5. “Erkeklerin çok eskiden beri ‘doğal’ hakları olarak gördükleri bir imtiyazı kadınlar kullanmaya kalktığında ortada bir sömürü olduğunun keşfedilmesine ne diyorsun? (Ya da bazı işleri parasız yaptırdığında onun adına sevgi deniyor, para verirsen sömürü!)” Tamam da, benim bu durumu eleştirmediğimi mi düşünüyorsunuz? Başka sömürü biçimleri, niye buradakinin tartışmasını kapatsın ki? İlk maddede belirttiğim gibi, benim sözlerim “liberal, Kemalist...” erkekleri de kapsıyor. Ama siz benim “habitus” değerlendirmemi -bu kavramı da teorik olarak sorunlu bulmakla birlikte, kestirmeden gitmek için kullandım- sanki yalnızca kadınlar ve bilhassa “solcu/feminist kadınlar” ile sınırlıymış gibi algılamakla, konunun ve eleştirinin de “kadınları ilgilendirdiğini” düşünmüş ve dolayısıyla “ev işi tartışması=kadınların sorunu” denkliğini tersinden de olsa kurmuş olmuyor musunuz? Benim yazımda bir eleştiri varsa, bunu erkeklerin kendilerine yöneltilmiş addetmelerine mani bir cümlem yok. Samimiyetle, erkekleri de kast ederek yazdım o kısmı.

6. “Bütün bunların nasıl bir emek/zaman/enerji karadeliği olduğunu tahmin edemezsin (edemediğini yazından anladık!)” Niye edemezmişim ve edemediğimi nasıl anladınız? Ben -bazı sağlık nedenleriyle birkaç aydır yapamamış olsam da- evini beraber yaşadığı insanla temizleyen, silen süpüren bir insanım. Ev işini önemsiz-değersiz addetmem; hattâ evimi temizlediğim zaman yazı yazmış veya kitap okumuş kadar da mutlu olurum. (Ama itiraf edeyim, sık sık yıkanmış perde asmayı hiç sevmem! Yılda bir yıkansa da olur bana göre; evde perde yüzünden anlaşmazlık çıkar hep.)

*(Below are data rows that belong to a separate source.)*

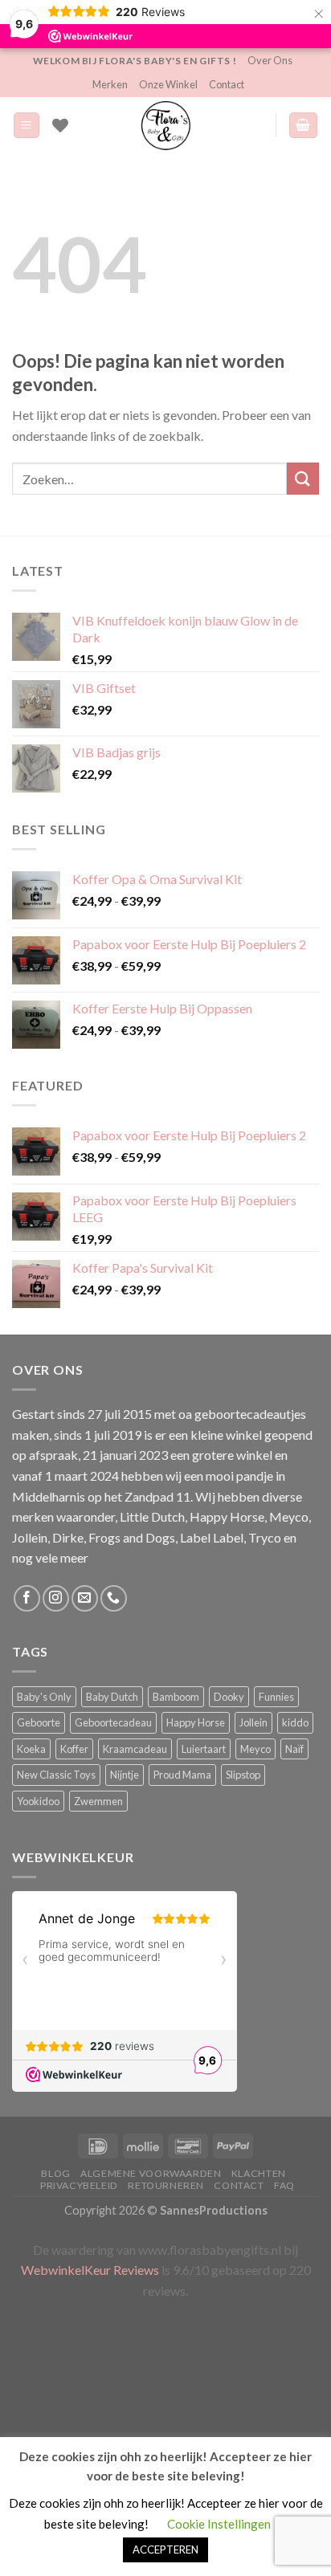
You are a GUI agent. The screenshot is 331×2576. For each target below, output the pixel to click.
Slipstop (243, 1774)
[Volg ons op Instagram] (56, 1598)
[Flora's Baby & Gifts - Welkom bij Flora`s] (165, 125)
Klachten (258, 2173)
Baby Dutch (112, 1696)
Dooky (229, 1696)
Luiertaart (204, 1748)
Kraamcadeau (135, 1748)
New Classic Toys (56, 1774)
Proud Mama (182, 1774)
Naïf (294, 1748)
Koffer (74, 1748)
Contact (226, 84)
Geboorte (38, 1722)
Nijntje (124, 1774)
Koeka (31, 1748)
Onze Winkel (168, 84)
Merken (110, 84)
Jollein (253, 1722)
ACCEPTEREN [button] (165, 2549)
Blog (55, 2173)
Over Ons (269, 60)
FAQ (284, 2185)
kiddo (295, 1722)
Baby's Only (44, 1696)
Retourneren (166, 2185)
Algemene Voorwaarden (150, 2173)
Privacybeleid (79, 2185)
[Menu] (27, 125)
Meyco (255, 1748)
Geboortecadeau (113, 1722)
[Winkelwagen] (303, 125)
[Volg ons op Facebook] (27, 1598)
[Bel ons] (113, 1598)
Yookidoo (38, 1801)
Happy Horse (195, 1722)
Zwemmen (98, 1801)
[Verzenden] (303, 478)
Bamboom (176, 1696)
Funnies (276, 1696)
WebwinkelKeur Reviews (90, 2269)
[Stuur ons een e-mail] (85, 1598)
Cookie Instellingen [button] (219, 2524)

7. “Senin bu habitus lafının gündelikçiye yapılan muamele/aşağıdakinin kirli addedilmesi, alçak işlerin aşağıdakilere yaptırılması gibi uzantıları var, ama bunları yazabilmek için katetmen gereken mesafeyi çok küçümsemişsin bize sorarsan!” Ben de bundan bahsediyorum, benim yazımın konusu bu zaten. Ama bunu yazmak için hangi mesafeyi katetmem lâzım, anlamadım. Bu mesafede feminist literatür varsa, yukarıda söylediğimi tekrar edebilirim ancak. Batı feminist literatüründeki “ev emeği” kaynakları bir yana, eğer Türkiye’de temizlikçi kadınlar hususunda yapılmış -benim atıfta bulunduğum kaynak dışında- bir kaynak veya tartışma varsa ben bilmiyorum. Kadın=kirlilik denkliğinden söz ediyorsan, bunu M. Douglas’tan beri biliyoruz; ama yine, bunun benim tartışmamın bağlamına uygun (adet-kan vb. gibi ilişkili ama yazının bağlamına görece uzak olanlar dışında) ve aynı zamanda Türkiye’ye dair bir tartışmasını da bilmiyorum.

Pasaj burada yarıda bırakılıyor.